- _What this exercise asks_
1. Reproduce word for word the portion of the passage on early mines in this area, starting at "Lee Crawford had" and ending at "Fork Ulysses Fork.".
2. Write the next part of the passage about mines on the local creeks and branches, continuing from its final sentence.
═════ Passage given
Obed was in 1936 moved downhill to the Twin Branch tributary of Collins/Couch Fork and closed in 1938.

===General===
In 1918, P.D. Marcum had a mine 1.25 mile upstream on Granny Branch, and Thomas A. Bird had one on a minor fork of Bear 0.75 mile upstream.

Lee Crawford had two mines, one 0.175 mile upstream and one 2 mile upstream on Bear Branch.

Thomas Hensley had one on a minor fork of Ulysses Fork 0.75 mile upstream, Felix Roberts had one on a minor fork of Right Fork Ulysses Fork 1.75 mile upstream, and J. M. Finley had one at the mouth of Meadow Fork and one 0.75 mile upstream on Left Fork Ulysses Fork.
══════════
═════ Given data
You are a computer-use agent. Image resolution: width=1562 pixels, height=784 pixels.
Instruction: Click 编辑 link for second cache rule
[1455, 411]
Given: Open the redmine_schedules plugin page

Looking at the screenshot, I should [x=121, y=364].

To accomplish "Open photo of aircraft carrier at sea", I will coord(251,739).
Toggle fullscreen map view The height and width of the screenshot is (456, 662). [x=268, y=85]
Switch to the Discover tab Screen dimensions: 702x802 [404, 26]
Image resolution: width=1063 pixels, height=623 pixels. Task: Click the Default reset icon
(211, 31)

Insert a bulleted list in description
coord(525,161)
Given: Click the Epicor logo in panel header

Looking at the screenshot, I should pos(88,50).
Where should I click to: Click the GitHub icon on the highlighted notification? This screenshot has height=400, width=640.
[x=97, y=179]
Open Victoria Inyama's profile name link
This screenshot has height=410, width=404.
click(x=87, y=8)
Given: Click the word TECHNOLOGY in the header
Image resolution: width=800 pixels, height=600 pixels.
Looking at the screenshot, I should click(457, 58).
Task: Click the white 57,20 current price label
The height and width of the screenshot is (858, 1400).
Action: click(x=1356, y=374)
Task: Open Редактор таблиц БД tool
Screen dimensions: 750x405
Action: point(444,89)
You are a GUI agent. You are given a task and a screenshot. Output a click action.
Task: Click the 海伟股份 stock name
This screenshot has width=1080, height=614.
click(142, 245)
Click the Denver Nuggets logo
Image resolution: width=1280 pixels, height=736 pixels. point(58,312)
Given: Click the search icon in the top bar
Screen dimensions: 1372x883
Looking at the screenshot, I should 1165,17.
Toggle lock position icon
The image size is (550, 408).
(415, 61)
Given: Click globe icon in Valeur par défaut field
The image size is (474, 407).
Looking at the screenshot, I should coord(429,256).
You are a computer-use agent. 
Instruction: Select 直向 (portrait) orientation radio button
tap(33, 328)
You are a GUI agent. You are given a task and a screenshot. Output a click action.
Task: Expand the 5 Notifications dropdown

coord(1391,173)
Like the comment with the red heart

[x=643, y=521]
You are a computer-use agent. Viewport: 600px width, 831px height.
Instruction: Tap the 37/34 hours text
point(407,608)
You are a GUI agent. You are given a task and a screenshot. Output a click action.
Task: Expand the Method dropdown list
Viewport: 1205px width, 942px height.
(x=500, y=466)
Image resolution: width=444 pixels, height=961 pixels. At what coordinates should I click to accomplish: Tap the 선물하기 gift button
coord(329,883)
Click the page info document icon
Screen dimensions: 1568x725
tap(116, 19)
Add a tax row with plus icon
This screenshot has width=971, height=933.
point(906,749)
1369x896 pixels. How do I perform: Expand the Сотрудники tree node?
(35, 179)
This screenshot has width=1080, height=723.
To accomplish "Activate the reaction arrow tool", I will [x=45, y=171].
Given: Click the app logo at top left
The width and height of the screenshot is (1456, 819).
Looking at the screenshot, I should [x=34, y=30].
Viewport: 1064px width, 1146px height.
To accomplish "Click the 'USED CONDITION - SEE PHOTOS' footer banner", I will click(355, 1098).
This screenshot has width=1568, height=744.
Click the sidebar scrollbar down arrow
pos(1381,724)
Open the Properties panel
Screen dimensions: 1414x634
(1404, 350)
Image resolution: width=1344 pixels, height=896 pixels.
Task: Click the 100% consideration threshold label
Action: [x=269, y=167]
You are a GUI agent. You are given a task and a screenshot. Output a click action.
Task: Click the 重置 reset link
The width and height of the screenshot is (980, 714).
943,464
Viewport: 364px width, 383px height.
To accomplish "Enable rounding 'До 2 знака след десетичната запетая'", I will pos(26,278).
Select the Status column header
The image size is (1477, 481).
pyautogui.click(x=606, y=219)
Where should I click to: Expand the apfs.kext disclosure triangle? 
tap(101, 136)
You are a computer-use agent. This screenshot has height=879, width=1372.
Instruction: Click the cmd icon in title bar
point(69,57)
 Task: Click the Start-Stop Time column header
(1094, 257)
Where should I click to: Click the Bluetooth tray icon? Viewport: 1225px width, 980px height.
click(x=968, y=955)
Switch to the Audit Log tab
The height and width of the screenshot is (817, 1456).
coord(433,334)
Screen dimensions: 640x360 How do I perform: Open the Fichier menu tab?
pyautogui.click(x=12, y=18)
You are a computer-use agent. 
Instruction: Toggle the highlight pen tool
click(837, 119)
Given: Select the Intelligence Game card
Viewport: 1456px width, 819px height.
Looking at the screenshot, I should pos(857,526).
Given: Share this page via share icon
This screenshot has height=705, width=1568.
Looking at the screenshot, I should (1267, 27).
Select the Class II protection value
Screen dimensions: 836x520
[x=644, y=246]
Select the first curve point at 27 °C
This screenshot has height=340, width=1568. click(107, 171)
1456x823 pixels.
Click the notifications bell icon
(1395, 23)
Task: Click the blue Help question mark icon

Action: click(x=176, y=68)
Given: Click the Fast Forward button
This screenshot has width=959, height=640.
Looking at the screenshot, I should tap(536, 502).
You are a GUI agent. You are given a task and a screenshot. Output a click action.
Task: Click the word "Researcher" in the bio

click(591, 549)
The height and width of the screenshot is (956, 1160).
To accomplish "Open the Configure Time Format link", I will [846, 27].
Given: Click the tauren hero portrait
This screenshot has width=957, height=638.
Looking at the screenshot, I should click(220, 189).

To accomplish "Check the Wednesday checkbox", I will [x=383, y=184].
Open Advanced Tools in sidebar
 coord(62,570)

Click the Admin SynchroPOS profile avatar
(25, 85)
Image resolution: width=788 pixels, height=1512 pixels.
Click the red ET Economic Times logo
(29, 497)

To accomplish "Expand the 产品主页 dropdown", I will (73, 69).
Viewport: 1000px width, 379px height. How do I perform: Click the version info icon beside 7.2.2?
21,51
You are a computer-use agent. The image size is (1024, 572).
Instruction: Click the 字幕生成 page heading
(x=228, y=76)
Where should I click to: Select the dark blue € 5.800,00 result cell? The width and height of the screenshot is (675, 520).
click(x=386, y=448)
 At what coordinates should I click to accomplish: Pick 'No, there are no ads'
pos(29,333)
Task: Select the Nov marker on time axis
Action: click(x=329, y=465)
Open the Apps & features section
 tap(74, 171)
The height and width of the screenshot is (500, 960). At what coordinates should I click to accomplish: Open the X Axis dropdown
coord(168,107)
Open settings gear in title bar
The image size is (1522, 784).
══════════
- _Answers to the exercise_
1.
Lee Crawford had two mines, one 0.175 mile upstream and one 2 mile upstream on Bear Branch.

Thomas Hensley had one on a minor fork of Ulysses Fork 0.75 mile upstream, Felix Roberts had one on a minor fork of Right Fork Ulysses Fork 1.75 mile upstream, and J. M. Finley had one at the mouth of Meadow Fork and one 0.75 mile upstream on Left Fork Ulysses Fork.

2.
H.B. Collins's mine was on a minor fork of Half-Way Branch 0.75 mile upstream.
Wesley McFadden's was on McFadden Branch 0.5 mile upstream.
Hiram Collins lived 2.5 mile upstream on Halls Fork where there had been an older Collins mine.

On Big Creek itself, Wiley Spurlock had a mine 1.25 mile upstream, and Hiram Sizemore had one on a minor fork opposite the mouth of Collins.